Les adieux pour Débutant - Anne Tyler
« D’une certaine façon, on dirait que mon chagrin est enfoui sous une espèce de couverture. Il est toujours là, mais ses pointes sont… émoussées, en quelque sorte. De temps à autre, je soulève la couverture, rien que pour vérifier, et là – ouille ! Des coups de poignard ! Je ne suis pas sûr que ça ira mieux un jour. »
Légèrement handicapé à la suite d’une maladie infantile, Aaron a toujours été dorloté par sa mère et par sa sœur aînée. Et Aaron a horreur que l’on s’occupe de lui. Pas étonnant, dès lors, qu’il se choisisse une épouse qui ne soit ni attentionnée, ni maternelle, ni spécialement féminine. Médecin, Dorothy consacre toute son énergie à son métier. Et puis, un jour, un accident aussi idiot qu’imprévisible, et Dorothy meurt sans préavis. Aaron doit faire face à l’absence, au chagrin, à la douleur et continuer, malgré tout, à vivre et à affronter chaque jour qui passe. Lui qui a horreur d’être l’objet de l’attention d’autrui doit subir la sollicitude de ses voisins, de ses amis, de sa famille et de ses collègues, alors qu’il aimerait se terrer dans un trou pour souffrir en silence. Jusqu’au jour où il se trouve nez à nez avec le fantôme de sa femme sur le trottoir…

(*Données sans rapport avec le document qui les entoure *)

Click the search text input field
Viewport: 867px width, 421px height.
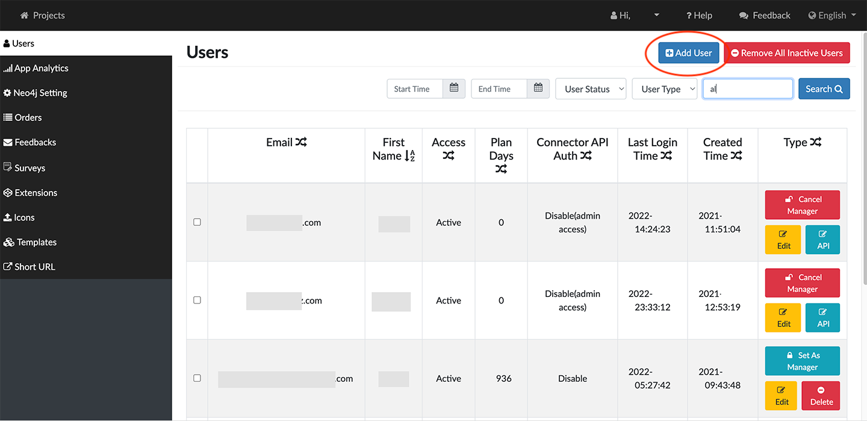(748, 89)
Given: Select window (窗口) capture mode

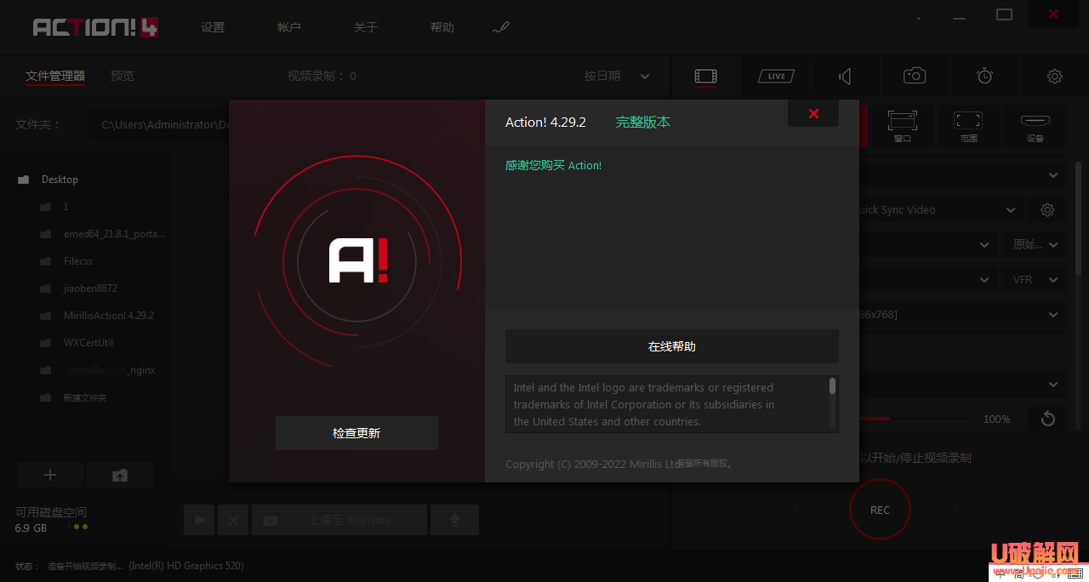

Non, ce n’est pas une histoire de fantômes, mais bel et bien un roman sur le deuil, et sur la difficulté de dire adieu et de tourner la page. Tout est dit avec beaucoup de délicatesse, par petites touches, et l’on voit Aaron passer par toutes les phases de deuil : déni, culpabilité, chagrin, colère. Et le charme du roman tient en grande partie à la plume d’Anne Tyler, qui zigzague sans cesse entre émotion et cocasse, tendresse et fantaisie. Aaron est un personnage à la fois ordinaire et original, sa situation est à la fois unique et banale, la solution qu’il trouve pour s’en sortir est à la fois extravagante et vécue avec le plus grand naturel. Ce jeu de contrastes fait de cette histoire une fable universelle, délicate et émouvante, que j'ai beaucoup aimée.
Traduit de l’américain par Sylvie Schneiter.
Stock, coll. La Cosmopolite, 2014. – 212 p.